(begin)
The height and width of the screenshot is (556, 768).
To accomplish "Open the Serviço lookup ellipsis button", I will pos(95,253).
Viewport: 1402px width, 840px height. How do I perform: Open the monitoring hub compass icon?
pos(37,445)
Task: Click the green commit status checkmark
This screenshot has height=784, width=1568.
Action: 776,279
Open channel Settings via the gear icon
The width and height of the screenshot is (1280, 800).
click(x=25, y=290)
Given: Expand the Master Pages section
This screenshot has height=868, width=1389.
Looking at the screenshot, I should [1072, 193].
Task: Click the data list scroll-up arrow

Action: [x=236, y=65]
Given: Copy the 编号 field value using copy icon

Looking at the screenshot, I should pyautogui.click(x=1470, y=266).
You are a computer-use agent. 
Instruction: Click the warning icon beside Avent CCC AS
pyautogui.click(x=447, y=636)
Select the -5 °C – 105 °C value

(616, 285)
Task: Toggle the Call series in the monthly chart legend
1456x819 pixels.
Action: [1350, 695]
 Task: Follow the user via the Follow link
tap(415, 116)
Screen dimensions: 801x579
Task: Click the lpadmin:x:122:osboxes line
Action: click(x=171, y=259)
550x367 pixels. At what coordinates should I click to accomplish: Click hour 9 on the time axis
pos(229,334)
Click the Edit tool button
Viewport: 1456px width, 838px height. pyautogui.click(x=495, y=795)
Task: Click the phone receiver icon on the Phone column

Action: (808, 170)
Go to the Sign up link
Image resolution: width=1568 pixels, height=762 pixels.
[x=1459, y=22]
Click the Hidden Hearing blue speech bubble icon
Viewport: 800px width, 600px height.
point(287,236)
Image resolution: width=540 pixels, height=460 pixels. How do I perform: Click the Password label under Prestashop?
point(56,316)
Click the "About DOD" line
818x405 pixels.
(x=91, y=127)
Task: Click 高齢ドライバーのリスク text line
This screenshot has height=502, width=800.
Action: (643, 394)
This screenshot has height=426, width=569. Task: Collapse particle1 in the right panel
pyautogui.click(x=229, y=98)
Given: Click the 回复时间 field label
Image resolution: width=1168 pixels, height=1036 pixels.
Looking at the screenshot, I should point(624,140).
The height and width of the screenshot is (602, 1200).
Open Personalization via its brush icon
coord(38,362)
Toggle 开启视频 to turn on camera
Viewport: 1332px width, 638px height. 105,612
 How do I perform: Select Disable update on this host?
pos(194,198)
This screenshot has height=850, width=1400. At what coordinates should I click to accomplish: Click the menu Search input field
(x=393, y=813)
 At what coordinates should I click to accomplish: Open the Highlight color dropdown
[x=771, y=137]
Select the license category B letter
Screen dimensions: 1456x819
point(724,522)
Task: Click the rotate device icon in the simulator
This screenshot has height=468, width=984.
(end)
#### TASK STATEMENT
Output the lines above verbatim, from the line containing "Task: Click the green commit status checkmark" up to and including the line containing "Action: click(x=171, y=259)".

#### CORRECT OUTPUT
Task: Click the green commit status checkmark
This screenshot has height=784, width=1568.
Action: 776,279
Open channel Settings via the gear icon
The width and height of the screenshot is (1280, 800).
click(x=25, y=290)
Given: Expand the Master Pages section
This screenshot has height=868, width=1389.
Looking at the screenshot, I should [1072, 193].
Task: Click the data list scroll-up arrow

Action: [x=236, y=65]
Given: Copy the 编号 field value using copy icon

Looking at the screenshot, I should pyautogui.click(x=1470, y=266).
You are a computer-use agent. 
Instruction: Click the warning icon beside Avent CCC AS
pyautogui.click(x=447, y=636)
Select the -5 °C – 105 °C value

(616, 285)
Task: Toggle the Call series in the monthly chart legend
1456x819 pixels.
Action: [1350, 695]
 Task: Follow the user via the Follow link
tap(415, 116)
Screen dimensions: 801x579
Task: Click the lpadmin:x:122:osboxes line
Action: click(x=171, y=259)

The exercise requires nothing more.